## Your task
Extract every line below that contains the string "width".

## Task data

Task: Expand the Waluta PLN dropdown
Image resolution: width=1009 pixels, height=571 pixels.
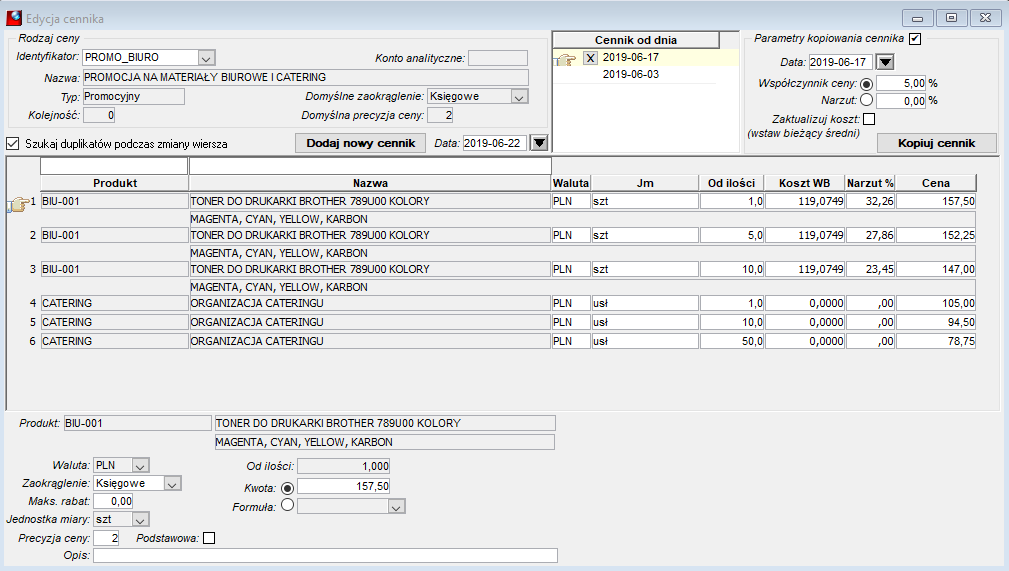Action: pos(141,465)
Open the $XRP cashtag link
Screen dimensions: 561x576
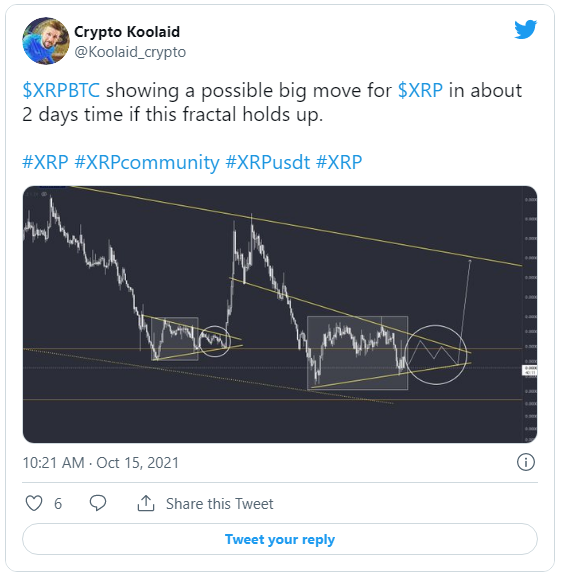pos(420,90)
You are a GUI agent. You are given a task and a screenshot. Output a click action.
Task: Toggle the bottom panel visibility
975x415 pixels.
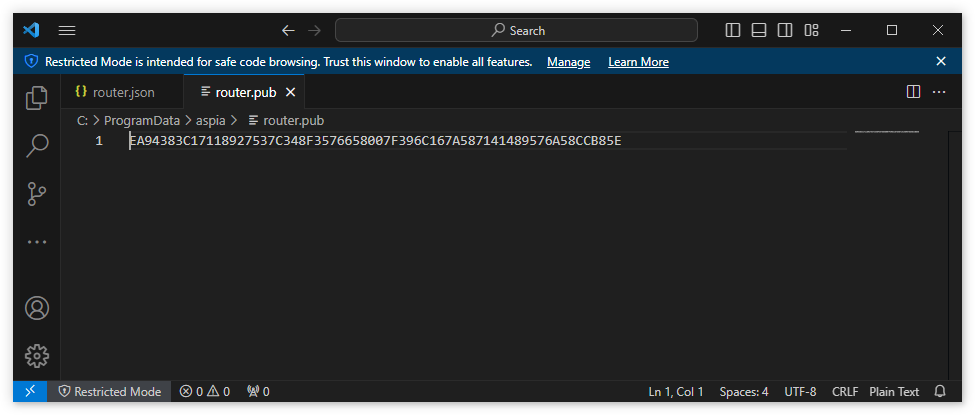pyautogui.click(x=759, y=30)
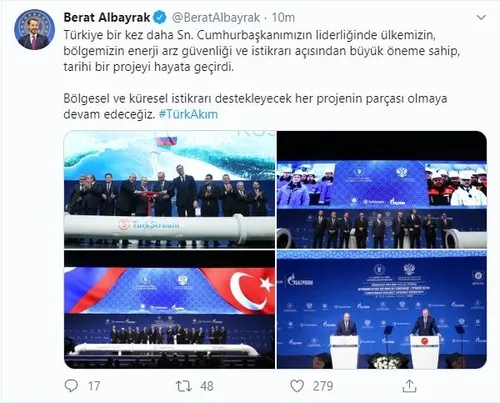Open the @BeratAlbayrak handle link

216,18
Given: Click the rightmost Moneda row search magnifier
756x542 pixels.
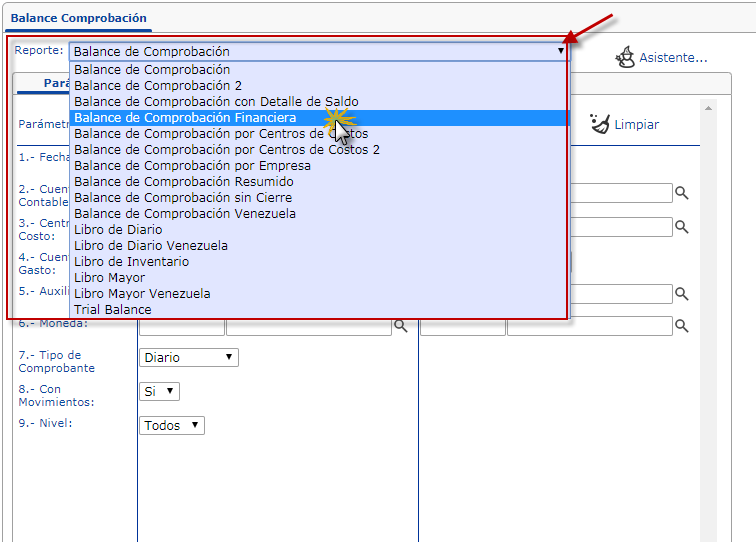Looking at the screenshot, I should click(681, 326).
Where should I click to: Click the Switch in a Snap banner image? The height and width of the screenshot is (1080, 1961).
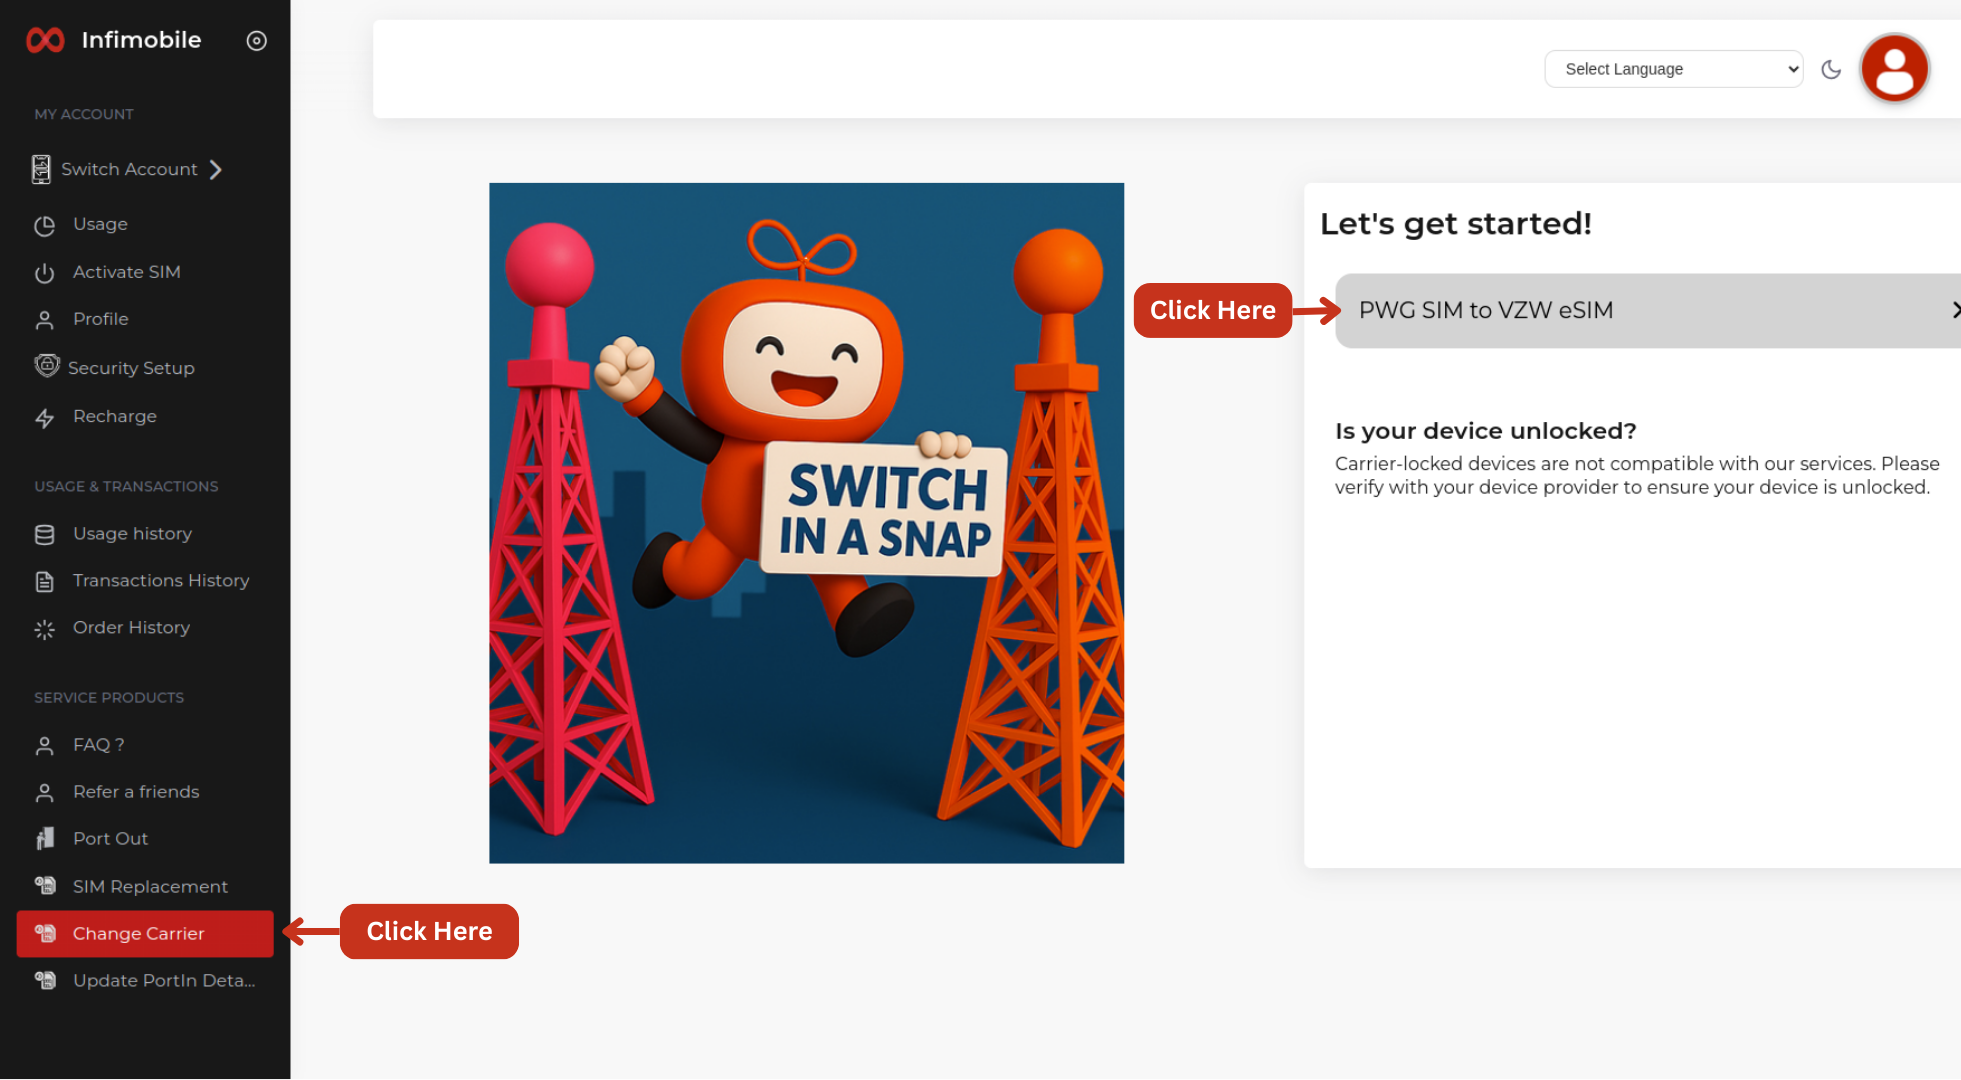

## Answer to the task
Image resolution: width=1009 pixels, height=571 pixels.
Where should I click to: Click the Switch in a Snap banner image? The height and width of the screenshot is (1080, 1961).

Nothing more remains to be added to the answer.